_YOUR TASK_
Retype all of the entries word for word.

_DATA EXCERPTS_
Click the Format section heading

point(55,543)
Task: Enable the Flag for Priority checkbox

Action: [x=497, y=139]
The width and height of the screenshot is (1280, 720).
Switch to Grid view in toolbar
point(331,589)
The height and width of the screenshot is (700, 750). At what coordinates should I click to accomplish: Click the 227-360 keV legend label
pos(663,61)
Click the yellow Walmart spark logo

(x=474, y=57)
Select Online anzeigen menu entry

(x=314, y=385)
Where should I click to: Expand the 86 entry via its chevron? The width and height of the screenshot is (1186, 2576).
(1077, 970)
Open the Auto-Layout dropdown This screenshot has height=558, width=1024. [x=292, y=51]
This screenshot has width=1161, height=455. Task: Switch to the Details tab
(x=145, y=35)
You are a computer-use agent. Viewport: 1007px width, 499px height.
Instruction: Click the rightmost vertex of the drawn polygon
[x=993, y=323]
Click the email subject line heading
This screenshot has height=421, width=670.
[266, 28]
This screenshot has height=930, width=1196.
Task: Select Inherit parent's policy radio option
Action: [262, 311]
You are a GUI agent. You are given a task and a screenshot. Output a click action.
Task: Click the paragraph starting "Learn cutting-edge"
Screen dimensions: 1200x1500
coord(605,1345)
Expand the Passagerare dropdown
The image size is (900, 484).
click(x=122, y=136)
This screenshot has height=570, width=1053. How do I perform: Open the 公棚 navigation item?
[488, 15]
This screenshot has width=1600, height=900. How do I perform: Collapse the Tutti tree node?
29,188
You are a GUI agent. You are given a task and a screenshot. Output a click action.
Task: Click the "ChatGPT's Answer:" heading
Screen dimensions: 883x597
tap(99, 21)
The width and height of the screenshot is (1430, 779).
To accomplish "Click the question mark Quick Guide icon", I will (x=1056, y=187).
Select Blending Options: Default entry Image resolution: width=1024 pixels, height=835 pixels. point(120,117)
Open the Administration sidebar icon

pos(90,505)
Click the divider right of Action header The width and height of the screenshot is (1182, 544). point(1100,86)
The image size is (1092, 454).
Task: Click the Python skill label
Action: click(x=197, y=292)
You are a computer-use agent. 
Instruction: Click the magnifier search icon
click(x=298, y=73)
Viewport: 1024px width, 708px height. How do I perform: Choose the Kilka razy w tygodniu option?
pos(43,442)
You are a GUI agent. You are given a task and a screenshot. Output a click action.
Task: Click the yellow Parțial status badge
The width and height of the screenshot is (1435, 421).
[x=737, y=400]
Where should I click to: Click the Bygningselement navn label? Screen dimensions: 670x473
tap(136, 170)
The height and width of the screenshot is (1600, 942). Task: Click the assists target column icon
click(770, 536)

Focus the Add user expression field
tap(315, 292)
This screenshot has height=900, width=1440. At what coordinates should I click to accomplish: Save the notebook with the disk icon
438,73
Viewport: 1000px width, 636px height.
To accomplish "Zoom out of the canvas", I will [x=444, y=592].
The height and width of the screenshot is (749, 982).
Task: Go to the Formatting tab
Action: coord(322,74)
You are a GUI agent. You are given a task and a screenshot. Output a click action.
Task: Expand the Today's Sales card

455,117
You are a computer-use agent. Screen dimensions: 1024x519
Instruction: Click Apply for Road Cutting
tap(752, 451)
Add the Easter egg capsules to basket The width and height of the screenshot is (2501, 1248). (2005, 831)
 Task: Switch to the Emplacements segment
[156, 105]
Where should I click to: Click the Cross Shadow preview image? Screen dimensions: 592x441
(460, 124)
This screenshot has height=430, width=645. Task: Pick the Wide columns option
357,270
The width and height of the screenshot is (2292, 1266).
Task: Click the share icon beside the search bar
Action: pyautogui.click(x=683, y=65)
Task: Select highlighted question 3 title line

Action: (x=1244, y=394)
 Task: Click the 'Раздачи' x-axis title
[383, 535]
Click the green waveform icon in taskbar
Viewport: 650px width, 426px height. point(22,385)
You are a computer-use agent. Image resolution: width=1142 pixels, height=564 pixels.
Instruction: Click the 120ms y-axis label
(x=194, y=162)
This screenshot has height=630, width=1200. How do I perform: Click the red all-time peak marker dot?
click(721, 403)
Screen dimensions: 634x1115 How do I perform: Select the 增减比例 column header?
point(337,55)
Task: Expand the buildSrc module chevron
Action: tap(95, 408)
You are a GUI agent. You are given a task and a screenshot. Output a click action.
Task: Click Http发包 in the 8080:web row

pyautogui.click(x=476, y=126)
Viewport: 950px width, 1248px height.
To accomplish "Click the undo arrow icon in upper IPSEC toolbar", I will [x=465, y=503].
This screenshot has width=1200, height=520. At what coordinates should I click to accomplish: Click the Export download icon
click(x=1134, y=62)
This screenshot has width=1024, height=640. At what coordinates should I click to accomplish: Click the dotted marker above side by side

_WRITTEN REPLY_
Click the Format section heading

point(55,543)
Task: Enable the Flag for Priority checkbox

Action: [x=497, y=139]
The width and height of the screenshot is (1280, 720).
Switch to Grid view in toolbar
point(331,589)
The height and width of the screenshot is (700, 750). At what coordinates should I click to accomplish: Click the 227-360 keV legend label
pos(663,61)
Click the yellow Walmart spark logo

(x=474, y=57)
Select Online anzeigen menu entry

(x=314, y=385)
Where should I click to: Expand the 86 entry via its chevron? The width and height of the screenshot is (1186, 2576).
(1077, 970)
Open the Auto-Layout dropdown This screenshot has height=558, width=1024. [x=292, y=51]
This screenshot has width=1161, height=455. Task: Switch to the Details tab
(x=145, y=35)
You are a computer-use agent. Viewport: 1007px width, 499px height.
Instruction: Click the rightmost vertex of the drawn polygon
[x=993, y=323]
Click the email subject line heading
This screenshot has height=421, width=670.
[266, 28]
This screenshot has height=930, width=1196.
Task: Select Inherit parent's policy radio option
Action: [262, 311]
You are a GUI agent. You are given a task and a screenshot. Output a click action.
Task: Click the paragraph starting "Learn cutting-edge"
Screen dimensions: 1200x1500
coord(605,1345)
Expand the Passagerare dropdown
The image size is (900, 484).
click(x=122, y=136)
This screenshot has height=570, width=1053. How do I perform: Open the 公棚 navigation item?
[488, 15]
This screenshot has width=1600, height=900. How do I perform: Collapse the Tutti tree node?
29,188
You are a GUI agent. You are given a task and a screenshot. Output a click action.
Task: Click the "ChatGPT's Answer:" heading
Screen dimensions: 883x597
tap(99, 21)
The width and height of the screenshot is (1430, 779).
To accomplish "Click the question mark Quick Guide icon", I will (x=1056, y=187).
Select Blending Options: Default entry Image resolution: width=1024 pixels, height=835 pixels. point(120,117)
Open the Administration sidebar icon

pos(90,505)
Click the divider right of Action header The width and height of the screenshot is (1182, 544). point(1100,86)
The image size is (1092, 454).
Task: Click the Python skill label
Action: click(x=197, y=292)
You are a computer-use agent. 
Instruction: Click the magnifier search icon
click(x=298, y=73)
Viewport: 1024px width, 708px height. How do I perform: Choose the Kilka razy w tygodniu option?
pos(43,442)
You are a GUI agent. You are given a task and a screenshot. Output a click action.
Task: Click the yellow Parțial status badge
The width and height of the screenshot is (1435, 421).
[x=737, y=400]
Where should I click to: Click the Bygningselement navn label? Screen dimensions: 670x473
tap(136, 170)
The height and width of the screenshot is (1600, 942). Task: Click the assists target column icon
click(770, 536)

Focus the Add user expression field
tap(315, 292)
This screenshot has height=900, width=1440. At what coordinates should I click to accomplish: Save the notebook with the disk icon
438,73
Viewport: 1000px width, 636px height.
To accomplish "Zoom out of the canvas", I will [x=444, y=592].
The height and width of the screenshot is (749, 982).
Task: Go to the Formatting tab
Action: coord(322,74)
You are a GUI agent. You are given a task and a screenshot. Output a click action.
Task: Expand the Today's Sales card

455,117
You are a computer-use agent. Screen dimensions: 1024x519
Instruction: Click Apply for Road Cutting
tap(752, 451)
Add the Easter egg capsules to basket The width and height of the screenshot is (2501, 1248). (2005, 831)
 Task: Switch to the Emplacements segment
[156, 105]
Where should I click to: Click the Cross Shadow preview image? Screen dimensions: 592x441
(460, 124)
This screenshot has height=430, width=645. Task: Pick the Wide columns option
357,270
The width and height of the screenshot is (2292, 1266).
Task: Click the share icon beside the search bar
Action: pyautogui.click(x=683, y=65)
Task: Select highlighted question 3 title line

Action: (x=1244, y=394)
 Task: Click the 'Раздачи' x-axis title
[383, 535]
Click the green waveform icon in taskbar
Viewport: 650px width, 426px height. point(22,385)
You are a computer-use agent. Image resolution: width=1142 pixels, height=564 pixels.
Instruction: Click the 120ms y-axis label
(x=194, y=162)
This screenshot has height=630, width=1200. How do I perform: Click the red all-time peak marker dot?
click(721, 403)
Screen dimensions: 634x1115 How do I perform: Select the 增减比例 column header?
point(337,55)
Task: Expand the buildSrc module chevron
Action: tap(95, 408)
You are a GUI agent. You are given a task and a screenshot. Output a click action.
Task: Click Http发包 in the 8080:web row

pyautogui.click(x=476, y=126)
Viewport: 950px width, 1248px height.
To accomplish "Click the undo arrow icon in upper IPSEC toolbar", I will [x=465, y=503].
This screenshot has width=1200, height=520. At what coordinates should I click to accomplish: Click the Export download icon
click(x=1134, y=62)
This screenshot has width=1024, height=640. At what coordinates should I click to accomplish: Click the dotted marker above side by side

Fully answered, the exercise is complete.